## [TRY IT]
Show all lines of the listing that contain the word "agent".
[RECORDS FOR THE TASK]
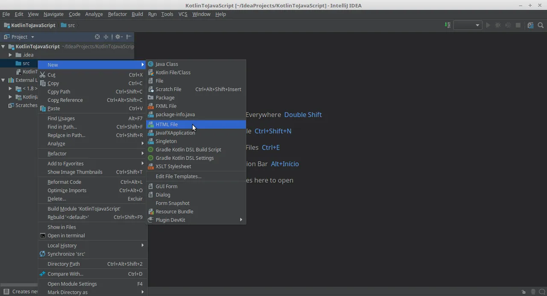
Task: Click the Search Everywhere magnifier icon
Action: coord(541,25)
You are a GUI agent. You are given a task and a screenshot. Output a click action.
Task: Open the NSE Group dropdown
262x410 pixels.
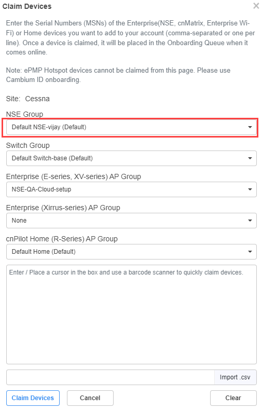(131, 127)
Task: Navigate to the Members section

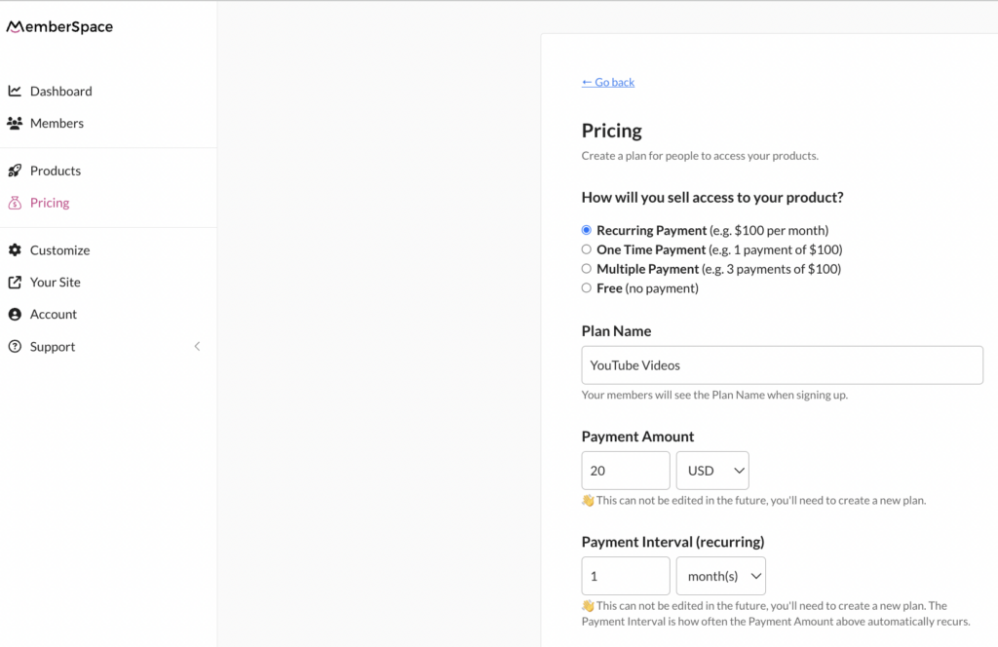Action: (x=57, y=123)
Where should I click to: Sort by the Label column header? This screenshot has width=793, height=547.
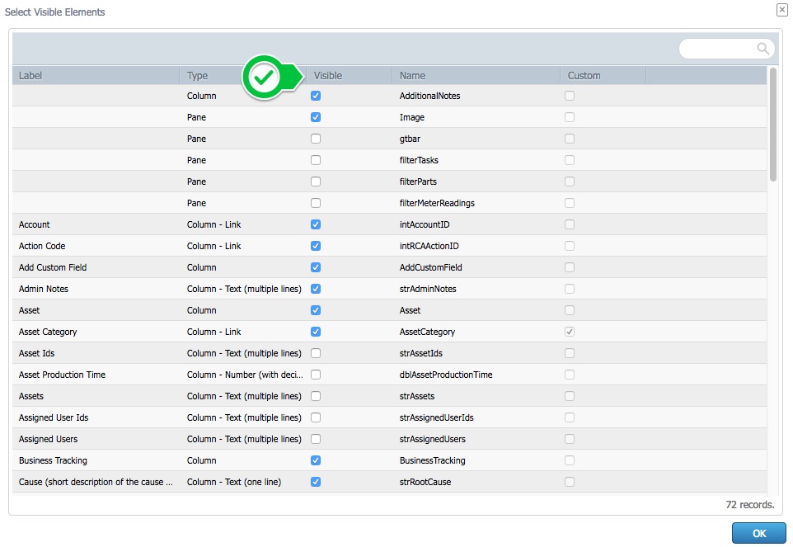(96, 75)
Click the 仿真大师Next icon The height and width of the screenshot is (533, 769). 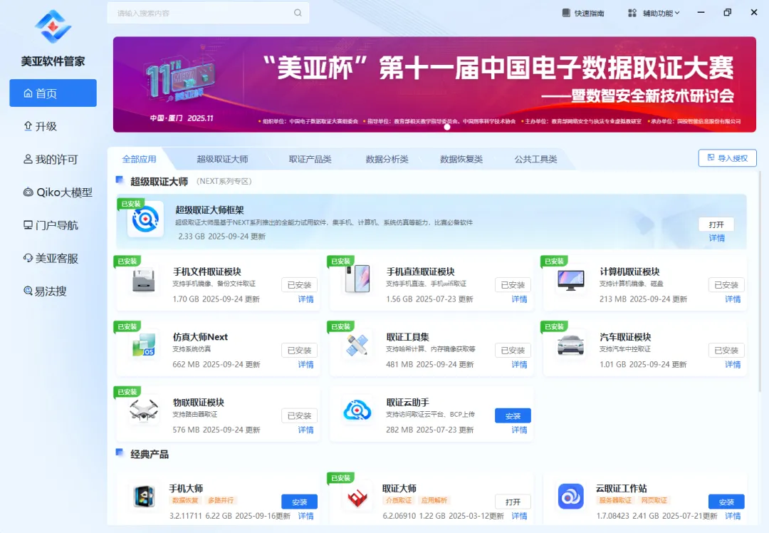coord(145,346)
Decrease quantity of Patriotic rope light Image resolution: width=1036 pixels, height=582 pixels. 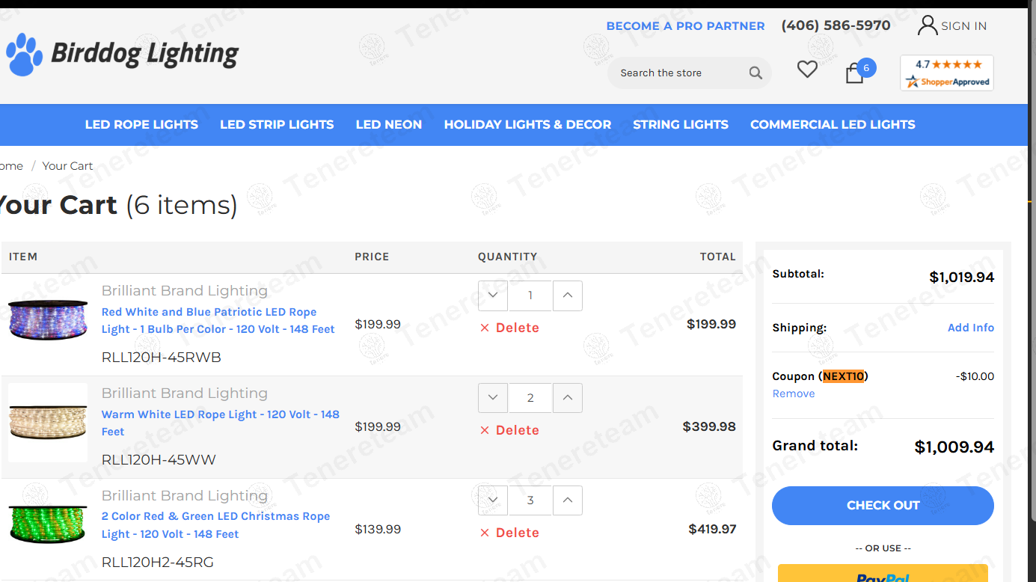click(493, 295)
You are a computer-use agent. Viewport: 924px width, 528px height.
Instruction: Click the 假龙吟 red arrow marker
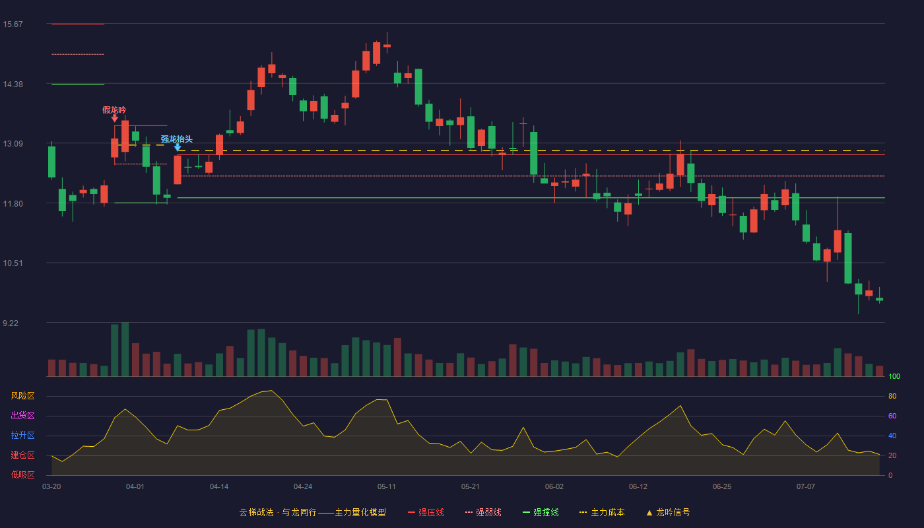click(x=115, y=118)
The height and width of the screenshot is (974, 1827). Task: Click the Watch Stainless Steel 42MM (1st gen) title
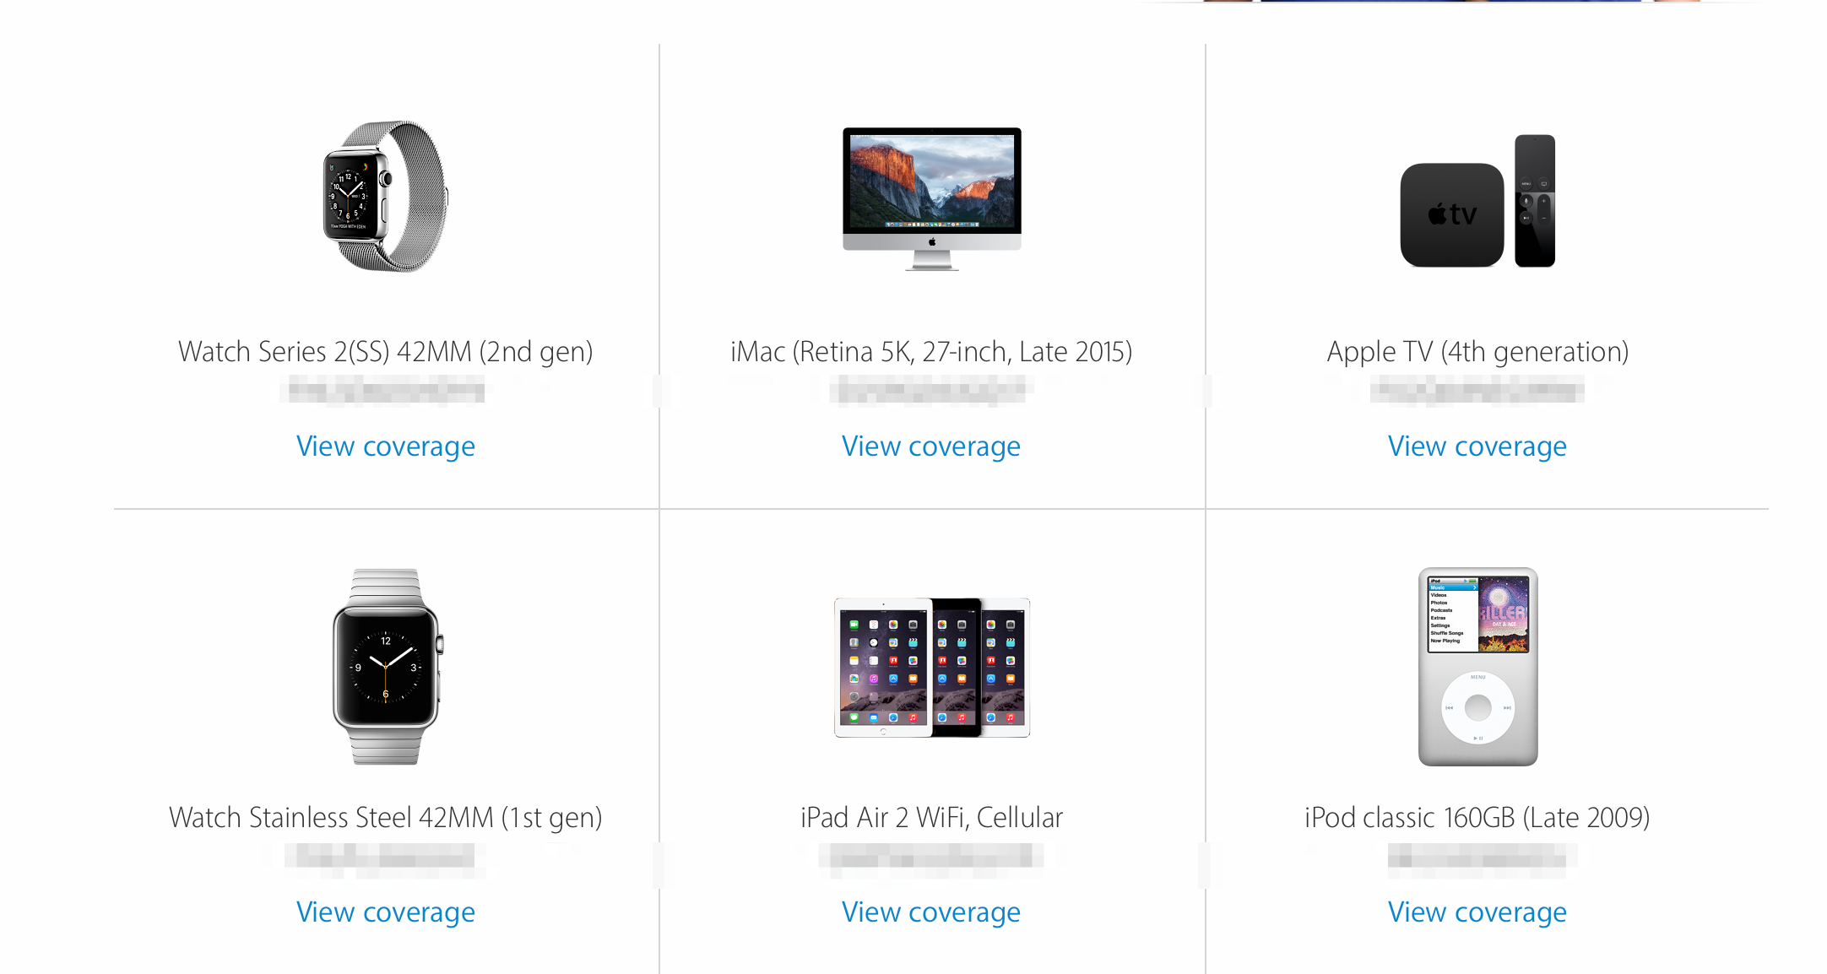pos(386,818)
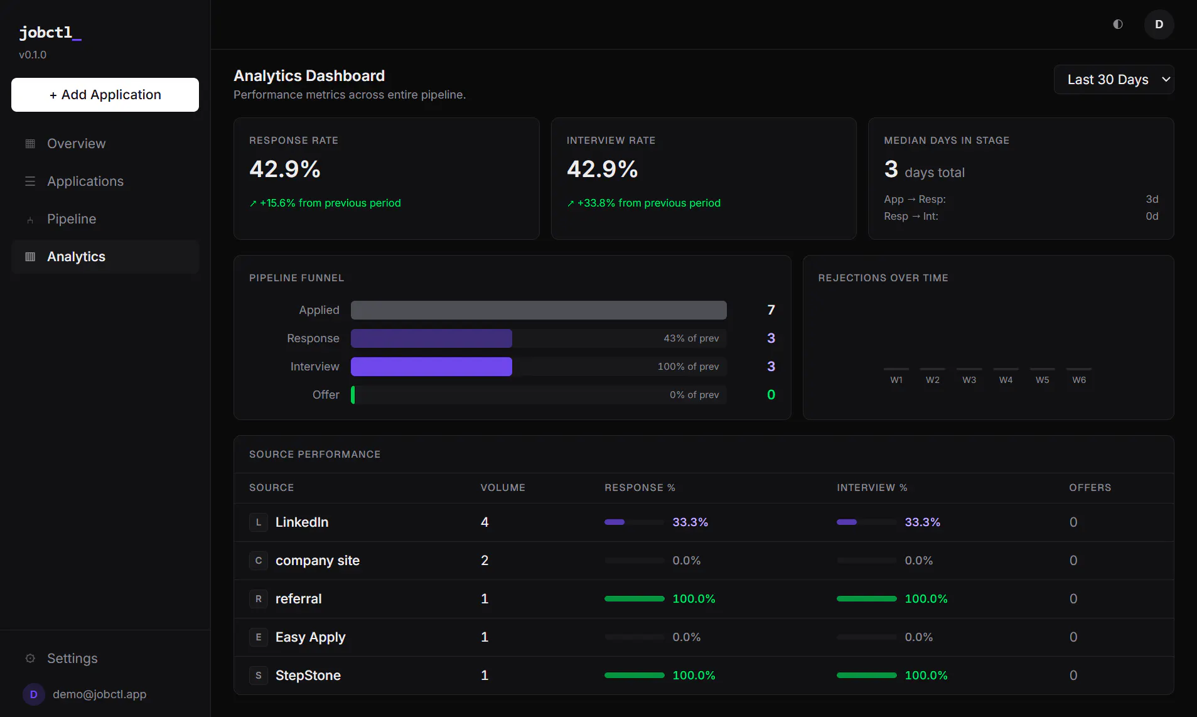1197x717 pixels.
Task: Click the demo@jobctl.app account link
Action: pyautogui.click(x=99, y=694)
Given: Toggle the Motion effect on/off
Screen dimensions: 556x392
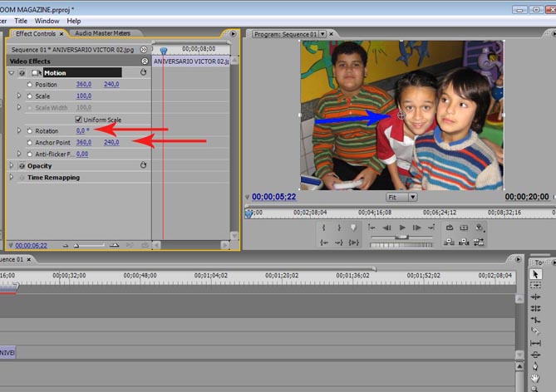Looking at the screenshot, I should (22, 73).
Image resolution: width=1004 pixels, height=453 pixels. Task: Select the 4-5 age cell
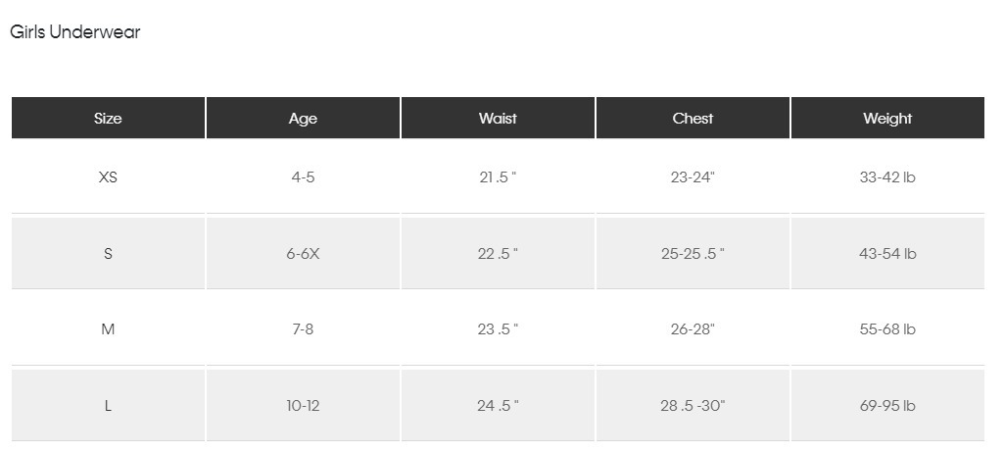pyautogui.click(x=303, y=177)
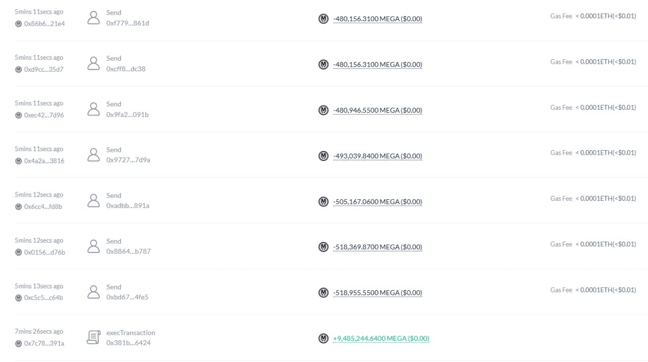The image size is (648, 362).
Task: Click the -493,039.8400 MEGA amount
Action: click(x=378, y=156)
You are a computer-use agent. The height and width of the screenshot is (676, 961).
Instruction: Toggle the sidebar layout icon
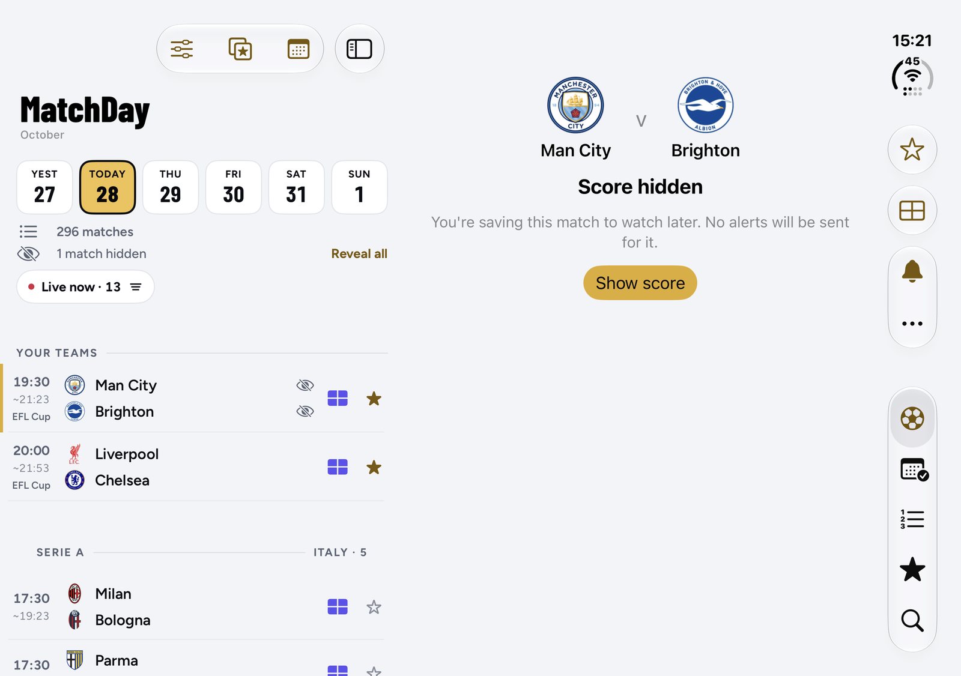359,49
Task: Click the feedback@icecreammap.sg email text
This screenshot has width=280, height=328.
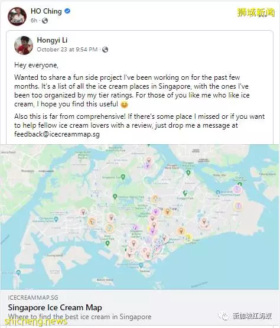Action: pos(57,134)
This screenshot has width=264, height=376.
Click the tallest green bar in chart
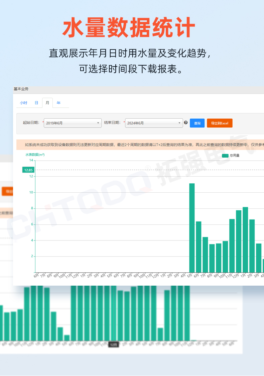point(192,227)
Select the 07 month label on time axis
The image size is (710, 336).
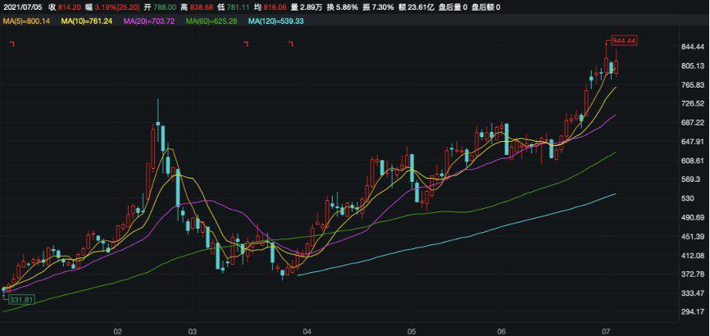(603, 331)
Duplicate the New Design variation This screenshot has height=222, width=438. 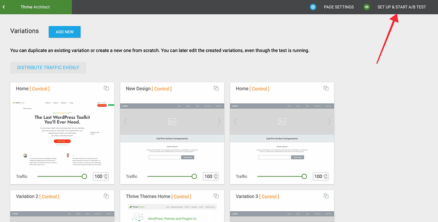pos(216,88)
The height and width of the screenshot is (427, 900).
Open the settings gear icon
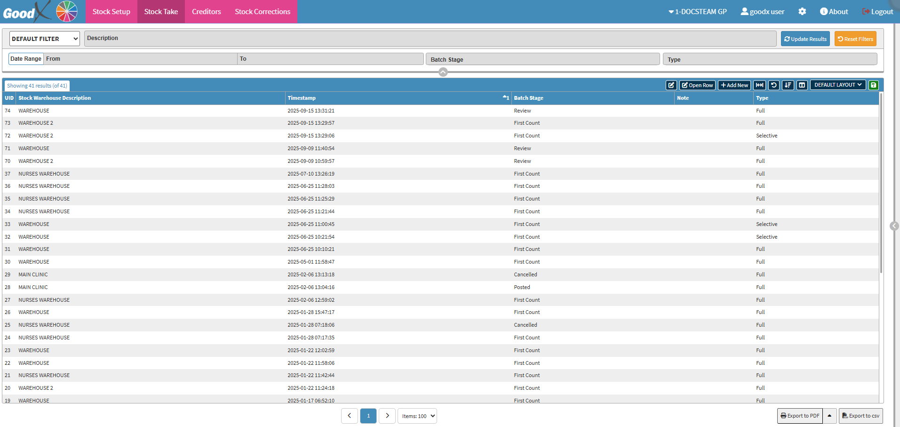[802, 12]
[/RECORDS FOR THE TASK]
## [TASK RESPONSE]
You are a GUI agent. You are given a task and a screenshot. Output a click action.
You are a computer-use agent. Viewport: 924px width, 528px height.
You are a computer-use agent. The height and width of the screenshot is (676, 961).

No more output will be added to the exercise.